The Medicine Wheel is located near the summit of Medicine Mountain in the Bighorn National Forest near Lovell, Wyoming. It has been used by Northwest Plains tribes such as the Arapaho, Cheyenne, Crow, Lakota, Dakota, Shoshone, Cree, Salish, Kootenai and Blackfeet for hundreds of years as a ceremonial location. Archaeologists believe that the surrounding area of connected sites has been in use by humans for more than 7,000 years. Between 70 and 150 similar medicine wheels have been found in South Dakota, Wyoming, Montana, Alberta, and Saskatchewan, but the Medicine Mountain wheel is one of the best preserved and most typical.

It was added to the National Register of Historic Places (NRHP) as a National Historic Landmark (NHL) in 1969 and renamed Medicine Mountain National Historic Landmark (from Bighorn Medicine Wheel) in 2011. Unfortunately, the Forest Service has not had a strong history prior to these most recent agreements of partnering with Native tribes to protect the integrity of the area as a sacred place and ensure the peoples' rights to use the site for ceremonial purposes. In 1988, a Forest Service plan to expand tourism to the area was blocked by a coalition of indigenous, environmental, and historical-preservation groups who felt the plan was too exploitative.

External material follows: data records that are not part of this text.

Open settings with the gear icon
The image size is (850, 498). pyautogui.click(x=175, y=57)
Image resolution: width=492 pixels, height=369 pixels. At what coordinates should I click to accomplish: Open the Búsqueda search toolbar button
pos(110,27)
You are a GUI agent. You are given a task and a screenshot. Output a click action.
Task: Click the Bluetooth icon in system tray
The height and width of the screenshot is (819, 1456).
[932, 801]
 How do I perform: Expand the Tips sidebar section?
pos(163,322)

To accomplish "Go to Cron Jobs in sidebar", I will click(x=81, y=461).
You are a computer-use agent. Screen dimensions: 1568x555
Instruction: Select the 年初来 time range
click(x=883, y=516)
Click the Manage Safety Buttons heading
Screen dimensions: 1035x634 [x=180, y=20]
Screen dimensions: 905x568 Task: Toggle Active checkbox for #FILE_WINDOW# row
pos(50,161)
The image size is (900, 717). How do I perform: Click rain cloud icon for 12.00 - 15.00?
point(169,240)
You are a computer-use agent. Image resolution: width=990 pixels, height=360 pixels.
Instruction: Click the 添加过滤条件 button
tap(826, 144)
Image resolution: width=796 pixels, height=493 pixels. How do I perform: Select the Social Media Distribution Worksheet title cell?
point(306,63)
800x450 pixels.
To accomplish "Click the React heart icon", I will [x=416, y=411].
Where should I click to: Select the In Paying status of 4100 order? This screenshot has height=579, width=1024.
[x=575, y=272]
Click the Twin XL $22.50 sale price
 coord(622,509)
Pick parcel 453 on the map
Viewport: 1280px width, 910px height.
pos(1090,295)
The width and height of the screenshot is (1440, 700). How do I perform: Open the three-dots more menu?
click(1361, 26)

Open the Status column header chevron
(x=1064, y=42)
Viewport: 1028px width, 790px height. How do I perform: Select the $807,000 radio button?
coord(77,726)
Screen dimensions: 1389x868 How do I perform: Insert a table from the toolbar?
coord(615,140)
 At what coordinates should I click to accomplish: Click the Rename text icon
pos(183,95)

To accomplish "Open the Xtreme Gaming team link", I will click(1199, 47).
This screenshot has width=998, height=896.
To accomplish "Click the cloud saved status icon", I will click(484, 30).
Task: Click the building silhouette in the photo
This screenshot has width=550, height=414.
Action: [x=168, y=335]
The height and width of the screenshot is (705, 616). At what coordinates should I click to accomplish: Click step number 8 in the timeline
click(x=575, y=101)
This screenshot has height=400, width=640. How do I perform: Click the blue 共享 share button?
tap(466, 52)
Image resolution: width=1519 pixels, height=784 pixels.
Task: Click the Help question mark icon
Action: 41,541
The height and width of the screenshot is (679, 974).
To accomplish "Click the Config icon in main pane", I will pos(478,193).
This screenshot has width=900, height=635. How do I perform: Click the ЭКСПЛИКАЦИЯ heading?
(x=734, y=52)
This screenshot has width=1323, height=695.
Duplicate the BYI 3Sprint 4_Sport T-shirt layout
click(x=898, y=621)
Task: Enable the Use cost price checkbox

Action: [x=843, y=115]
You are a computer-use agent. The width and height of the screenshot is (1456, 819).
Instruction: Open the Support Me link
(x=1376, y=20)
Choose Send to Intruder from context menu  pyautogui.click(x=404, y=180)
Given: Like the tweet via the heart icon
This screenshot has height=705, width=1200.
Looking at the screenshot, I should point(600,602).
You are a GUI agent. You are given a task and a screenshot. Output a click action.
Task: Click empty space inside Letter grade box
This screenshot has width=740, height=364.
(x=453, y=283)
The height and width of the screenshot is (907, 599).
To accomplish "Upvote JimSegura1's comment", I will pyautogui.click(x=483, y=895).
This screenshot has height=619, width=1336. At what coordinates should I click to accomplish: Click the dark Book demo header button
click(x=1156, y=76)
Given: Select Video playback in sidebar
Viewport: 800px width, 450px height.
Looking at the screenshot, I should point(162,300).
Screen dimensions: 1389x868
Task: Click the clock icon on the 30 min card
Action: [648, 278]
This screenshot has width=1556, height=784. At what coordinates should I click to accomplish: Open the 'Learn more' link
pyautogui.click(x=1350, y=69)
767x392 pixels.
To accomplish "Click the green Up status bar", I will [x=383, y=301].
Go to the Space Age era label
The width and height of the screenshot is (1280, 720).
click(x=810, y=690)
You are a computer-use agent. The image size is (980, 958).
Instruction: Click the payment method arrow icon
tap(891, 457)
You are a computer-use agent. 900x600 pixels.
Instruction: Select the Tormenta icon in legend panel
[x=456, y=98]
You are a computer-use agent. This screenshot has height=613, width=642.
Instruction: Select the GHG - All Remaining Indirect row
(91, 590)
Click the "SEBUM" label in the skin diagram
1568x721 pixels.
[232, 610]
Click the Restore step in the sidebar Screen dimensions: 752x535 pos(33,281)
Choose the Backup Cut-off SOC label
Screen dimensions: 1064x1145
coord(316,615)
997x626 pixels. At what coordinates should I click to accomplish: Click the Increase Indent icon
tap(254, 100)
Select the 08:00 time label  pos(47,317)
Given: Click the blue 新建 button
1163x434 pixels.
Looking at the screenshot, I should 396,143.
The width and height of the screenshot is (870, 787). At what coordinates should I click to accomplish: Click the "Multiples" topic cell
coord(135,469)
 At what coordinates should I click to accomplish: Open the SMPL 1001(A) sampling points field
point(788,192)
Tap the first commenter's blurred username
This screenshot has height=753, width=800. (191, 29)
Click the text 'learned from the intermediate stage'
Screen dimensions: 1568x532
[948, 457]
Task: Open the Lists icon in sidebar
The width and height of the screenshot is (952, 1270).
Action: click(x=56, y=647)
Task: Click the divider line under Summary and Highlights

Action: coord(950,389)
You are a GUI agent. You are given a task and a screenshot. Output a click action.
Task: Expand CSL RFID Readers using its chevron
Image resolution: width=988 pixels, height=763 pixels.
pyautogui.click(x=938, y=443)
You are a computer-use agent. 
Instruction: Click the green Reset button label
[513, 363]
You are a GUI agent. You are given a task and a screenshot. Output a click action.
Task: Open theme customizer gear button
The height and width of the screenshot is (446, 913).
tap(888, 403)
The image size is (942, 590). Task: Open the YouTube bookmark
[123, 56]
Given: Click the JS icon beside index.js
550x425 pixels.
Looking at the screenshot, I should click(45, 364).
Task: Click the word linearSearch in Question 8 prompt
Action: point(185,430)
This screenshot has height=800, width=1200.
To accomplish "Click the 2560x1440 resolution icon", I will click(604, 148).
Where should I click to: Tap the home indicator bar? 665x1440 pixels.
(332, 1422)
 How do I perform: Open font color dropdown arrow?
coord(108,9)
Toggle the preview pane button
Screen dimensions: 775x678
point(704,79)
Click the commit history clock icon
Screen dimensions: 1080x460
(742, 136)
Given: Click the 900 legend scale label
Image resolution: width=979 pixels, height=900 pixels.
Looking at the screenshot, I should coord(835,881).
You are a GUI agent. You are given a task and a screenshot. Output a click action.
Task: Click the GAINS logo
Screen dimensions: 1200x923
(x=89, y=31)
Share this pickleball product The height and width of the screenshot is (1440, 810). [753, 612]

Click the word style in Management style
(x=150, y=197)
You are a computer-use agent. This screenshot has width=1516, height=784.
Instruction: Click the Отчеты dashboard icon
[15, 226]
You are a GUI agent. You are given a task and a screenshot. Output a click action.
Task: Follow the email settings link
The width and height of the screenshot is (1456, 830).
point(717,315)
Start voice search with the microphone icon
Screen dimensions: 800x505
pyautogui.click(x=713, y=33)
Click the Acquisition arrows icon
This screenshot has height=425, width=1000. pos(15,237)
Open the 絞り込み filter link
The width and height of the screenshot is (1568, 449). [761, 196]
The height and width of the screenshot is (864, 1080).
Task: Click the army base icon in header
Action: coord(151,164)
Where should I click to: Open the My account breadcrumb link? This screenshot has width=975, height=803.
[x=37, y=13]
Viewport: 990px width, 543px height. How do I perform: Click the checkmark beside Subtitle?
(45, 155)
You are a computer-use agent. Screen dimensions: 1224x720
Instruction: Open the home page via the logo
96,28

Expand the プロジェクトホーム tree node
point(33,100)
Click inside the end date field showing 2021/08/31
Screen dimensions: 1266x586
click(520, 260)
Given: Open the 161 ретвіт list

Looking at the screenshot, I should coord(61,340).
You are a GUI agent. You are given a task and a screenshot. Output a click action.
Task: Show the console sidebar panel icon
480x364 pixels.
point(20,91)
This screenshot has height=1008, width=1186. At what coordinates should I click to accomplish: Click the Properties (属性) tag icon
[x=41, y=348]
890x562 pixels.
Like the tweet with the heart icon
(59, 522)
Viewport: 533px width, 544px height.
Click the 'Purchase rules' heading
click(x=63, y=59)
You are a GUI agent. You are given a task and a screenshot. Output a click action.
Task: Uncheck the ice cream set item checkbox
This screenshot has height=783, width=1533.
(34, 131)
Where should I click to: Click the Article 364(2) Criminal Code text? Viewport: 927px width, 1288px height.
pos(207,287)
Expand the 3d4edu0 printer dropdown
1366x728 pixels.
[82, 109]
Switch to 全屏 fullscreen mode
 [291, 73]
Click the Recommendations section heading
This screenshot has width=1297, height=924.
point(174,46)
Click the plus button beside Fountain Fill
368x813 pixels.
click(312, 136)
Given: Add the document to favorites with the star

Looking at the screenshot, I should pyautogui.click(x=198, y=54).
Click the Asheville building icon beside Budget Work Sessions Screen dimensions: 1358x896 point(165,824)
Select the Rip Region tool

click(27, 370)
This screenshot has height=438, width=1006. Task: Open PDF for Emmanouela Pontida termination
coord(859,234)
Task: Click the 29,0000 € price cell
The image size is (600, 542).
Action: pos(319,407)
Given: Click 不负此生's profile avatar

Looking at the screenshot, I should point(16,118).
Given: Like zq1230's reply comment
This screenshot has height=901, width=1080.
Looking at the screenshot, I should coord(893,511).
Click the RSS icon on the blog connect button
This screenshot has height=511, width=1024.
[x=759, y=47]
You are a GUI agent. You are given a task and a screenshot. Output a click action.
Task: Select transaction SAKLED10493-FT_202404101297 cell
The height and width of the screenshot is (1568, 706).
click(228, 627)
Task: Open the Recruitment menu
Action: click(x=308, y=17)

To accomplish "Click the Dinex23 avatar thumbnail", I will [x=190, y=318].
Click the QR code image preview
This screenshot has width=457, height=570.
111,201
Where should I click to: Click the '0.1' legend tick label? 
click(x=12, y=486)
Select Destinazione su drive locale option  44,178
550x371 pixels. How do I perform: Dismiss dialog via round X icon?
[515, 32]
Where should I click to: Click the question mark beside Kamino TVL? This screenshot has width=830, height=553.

That action resulted in a 1996 Historic Preservation Plan which currently mandates unlimited tribal ceremonial use and carefully managed, restricted tourism. Native American interpreters guide visitors when the site is not in use for ceremonies, and there is a 1.5 mile hike to the Medicine Wheel in order to minimize vehicle traffic. Legal action has been taken to prohibit or limit natural resources extraction, such as logging and grazing.

So, should you and I make the hike up Medicine Mountain to visit the Medicine Wheel if we find ourselves in the area? Does it make a difference that I am white? What about a member of another tribe from elsewhere in America who might be on vacation there, such as a Choctaw or a Mohegan citizen? What about a practitioner of some New Age religion who wants to visit the site as a "pilgrim?"

I don't know what the answers are. As my mouse hovered over that original tweet, I questioned whether it was the right thing to do. And I decided not to hit retweet.